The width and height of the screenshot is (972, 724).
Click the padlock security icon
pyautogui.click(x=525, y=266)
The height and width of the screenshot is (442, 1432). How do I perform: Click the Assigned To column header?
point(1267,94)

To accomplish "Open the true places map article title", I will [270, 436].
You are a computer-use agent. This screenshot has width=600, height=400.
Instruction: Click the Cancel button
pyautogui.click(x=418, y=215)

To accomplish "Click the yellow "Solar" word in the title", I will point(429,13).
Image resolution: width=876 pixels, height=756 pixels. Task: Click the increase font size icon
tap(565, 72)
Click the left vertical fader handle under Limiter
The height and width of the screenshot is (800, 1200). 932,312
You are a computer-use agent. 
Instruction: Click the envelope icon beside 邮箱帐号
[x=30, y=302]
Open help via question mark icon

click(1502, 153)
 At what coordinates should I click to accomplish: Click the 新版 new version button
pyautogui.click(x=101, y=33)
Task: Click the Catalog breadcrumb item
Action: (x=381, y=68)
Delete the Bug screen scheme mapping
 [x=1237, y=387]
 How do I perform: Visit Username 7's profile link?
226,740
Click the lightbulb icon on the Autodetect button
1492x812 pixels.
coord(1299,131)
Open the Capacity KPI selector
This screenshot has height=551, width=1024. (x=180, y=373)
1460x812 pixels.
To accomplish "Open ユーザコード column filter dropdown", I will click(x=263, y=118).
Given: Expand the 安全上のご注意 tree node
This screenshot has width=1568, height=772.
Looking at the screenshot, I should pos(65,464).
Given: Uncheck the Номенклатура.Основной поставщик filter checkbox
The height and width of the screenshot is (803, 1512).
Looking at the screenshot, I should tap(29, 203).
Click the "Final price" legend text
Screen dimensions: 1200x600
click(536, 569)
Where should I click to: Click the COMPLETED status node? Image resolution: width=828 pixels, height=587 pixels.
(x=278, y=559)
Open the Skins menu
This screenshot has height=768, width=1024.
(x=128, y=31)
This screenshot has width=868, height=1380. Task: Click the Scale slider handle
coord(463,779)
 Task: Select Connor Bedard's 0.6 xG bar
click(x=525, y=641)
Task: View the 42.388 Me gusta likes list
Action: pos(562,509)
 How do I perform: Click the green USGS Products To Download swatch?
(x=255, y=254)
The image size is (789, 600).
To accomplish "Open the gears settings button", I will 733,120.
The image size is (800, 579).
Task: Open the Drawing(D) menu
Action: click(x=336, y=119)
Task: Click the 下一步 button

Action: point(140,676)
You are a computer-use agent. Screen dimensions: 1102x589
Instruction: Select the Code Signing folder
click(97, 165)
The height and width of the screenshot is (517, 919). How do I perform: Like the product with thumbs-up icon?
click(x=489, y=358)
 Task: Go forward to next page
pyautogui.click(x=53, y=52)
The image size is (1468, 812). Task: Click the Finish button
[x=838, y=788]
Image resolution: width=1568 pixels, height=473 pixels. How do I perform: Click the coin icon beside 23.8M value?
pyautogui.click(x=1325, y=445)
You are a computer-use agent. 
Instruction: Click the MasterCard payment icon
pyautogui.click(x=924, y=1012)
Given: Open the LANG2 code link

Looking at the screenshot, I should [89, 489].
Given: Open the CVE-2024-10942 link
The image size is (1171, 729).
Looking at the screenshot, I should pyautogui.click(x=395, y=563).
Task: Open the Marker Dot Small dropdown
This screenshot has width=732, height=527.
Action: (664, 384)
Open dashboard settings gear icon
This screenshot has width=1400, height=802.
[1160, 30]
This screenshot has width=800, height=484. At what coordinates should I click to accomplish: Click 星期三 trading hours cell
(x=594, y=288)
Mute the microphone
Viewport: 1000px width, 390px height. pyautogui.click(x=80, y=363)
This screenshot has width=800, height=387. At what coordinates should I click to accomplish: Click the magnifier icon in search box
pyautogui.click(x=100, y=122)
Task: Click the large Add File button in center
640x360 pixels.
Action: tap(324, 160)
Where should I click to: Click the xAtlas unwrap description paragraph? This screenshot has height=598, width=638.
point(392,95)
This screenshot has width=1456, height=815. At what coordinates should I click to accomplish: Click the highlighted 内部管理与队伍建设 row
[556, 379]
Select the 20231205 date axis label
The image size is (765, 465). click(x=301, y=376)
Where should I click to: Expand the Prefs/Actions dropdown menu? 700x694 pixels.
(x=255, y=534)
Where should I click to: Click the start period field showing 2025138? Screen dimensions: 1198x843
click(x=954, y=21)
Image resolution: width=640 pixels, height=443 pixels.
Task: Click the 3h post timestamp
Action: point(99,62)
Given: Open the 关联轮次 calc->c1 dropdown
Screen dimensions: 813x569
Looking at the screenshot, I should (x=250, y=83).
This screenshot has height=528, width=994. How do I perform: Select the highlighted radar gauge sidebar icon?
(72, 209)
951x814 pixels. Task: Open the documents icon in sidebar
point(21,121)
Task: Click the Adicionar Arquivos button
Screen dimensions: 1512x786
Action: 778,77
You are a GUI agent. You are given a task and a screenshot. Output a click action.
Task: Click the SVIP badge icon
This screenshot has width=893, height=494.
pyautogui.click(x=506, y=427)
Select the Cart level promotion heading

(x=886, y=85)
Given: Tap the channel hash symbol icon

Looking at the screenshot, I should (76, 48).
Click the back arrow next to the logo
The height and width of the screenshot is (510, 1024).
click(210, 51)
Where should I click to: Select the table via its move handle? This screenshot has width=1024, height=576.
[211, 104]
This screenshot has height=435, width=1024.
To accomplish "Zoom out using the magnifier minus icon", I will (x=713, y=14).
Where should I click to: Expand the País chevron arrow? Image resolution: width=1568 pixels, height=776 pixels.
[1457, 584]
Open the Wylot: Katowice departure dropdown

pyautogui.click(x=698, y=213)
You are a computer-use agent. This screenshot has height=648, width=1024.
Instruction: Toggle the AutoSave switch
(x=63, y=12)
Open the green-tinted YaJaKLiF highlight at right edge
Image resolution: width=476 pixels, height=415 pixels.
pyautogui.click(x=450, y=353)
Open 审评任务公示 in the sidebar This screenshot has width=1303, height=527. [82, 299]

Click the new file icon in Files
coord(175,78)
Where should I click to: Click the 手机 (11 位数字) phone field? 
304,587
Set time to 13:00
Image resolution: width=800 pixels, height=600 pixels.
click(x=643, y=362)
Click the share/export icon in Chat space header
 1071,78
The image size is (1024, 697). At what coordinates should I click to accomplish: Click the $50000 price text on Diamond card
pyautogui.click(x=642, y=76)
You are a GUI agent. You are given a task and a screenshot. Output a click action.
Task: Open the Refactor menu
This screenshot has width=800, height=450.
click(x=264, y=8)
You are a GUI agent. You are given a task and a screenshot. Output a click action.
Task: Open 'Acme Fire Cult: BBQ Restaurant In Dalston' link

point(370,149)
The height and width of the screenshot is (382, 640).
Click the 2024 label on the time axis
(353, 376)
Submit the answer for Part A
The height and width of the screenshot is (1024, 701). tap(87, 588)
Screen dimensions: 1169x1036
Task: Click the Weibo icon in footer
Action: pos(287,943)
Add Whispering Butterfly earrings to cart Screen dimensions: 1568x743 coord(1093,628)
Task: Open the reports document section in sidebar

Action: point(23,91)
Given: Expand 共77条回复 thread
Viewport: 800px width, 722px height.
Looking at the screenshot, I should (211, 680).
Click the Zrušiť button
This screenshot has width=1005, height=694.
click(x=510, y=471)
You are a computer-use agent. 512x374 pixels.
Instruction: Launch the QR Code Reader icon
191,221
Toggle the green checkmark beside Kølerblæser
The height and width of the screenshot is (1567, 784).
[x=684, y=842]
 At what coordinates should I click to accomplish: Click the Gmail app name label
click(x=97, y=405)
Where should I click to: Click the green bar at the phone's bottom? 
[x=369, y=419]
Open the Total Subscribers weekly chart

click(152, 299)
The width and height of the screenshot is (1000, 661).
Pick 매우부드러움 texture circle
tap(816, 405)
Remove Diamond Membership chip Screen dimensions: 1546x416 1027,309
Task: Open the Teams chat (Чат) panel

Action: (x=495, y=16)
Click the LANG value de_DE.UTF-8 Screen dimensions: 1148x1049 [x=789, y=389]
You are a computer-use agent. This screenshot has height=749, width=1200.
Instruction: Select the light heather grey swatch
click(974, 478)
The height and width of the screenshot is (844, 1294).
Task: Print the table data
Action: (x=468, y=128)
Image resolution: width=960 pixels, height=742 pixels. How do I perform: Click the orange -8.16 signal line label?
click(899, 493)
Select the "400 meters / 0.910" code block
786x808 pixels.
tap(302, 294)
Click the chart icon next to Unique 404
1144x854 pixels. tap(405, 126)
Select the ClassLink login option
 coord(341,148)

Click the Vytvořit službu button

----------------------------------------

### What is expected
What lines above contain the word "computer"? Return each such line.

### Answer
You are a computer-use agent. This screenshot has width=600, height=400.
You are a computer-use agent. 
You are a computer-use agent. Screen dimensions: 1102x589
You are a computer-use agent. 
You are a computer-use agent. This screenshot has height=648, width=1024.
You are a computer-use agent. 512x374 pixels.
You are a computer-use agent. This screenshot has height=749, width=1200.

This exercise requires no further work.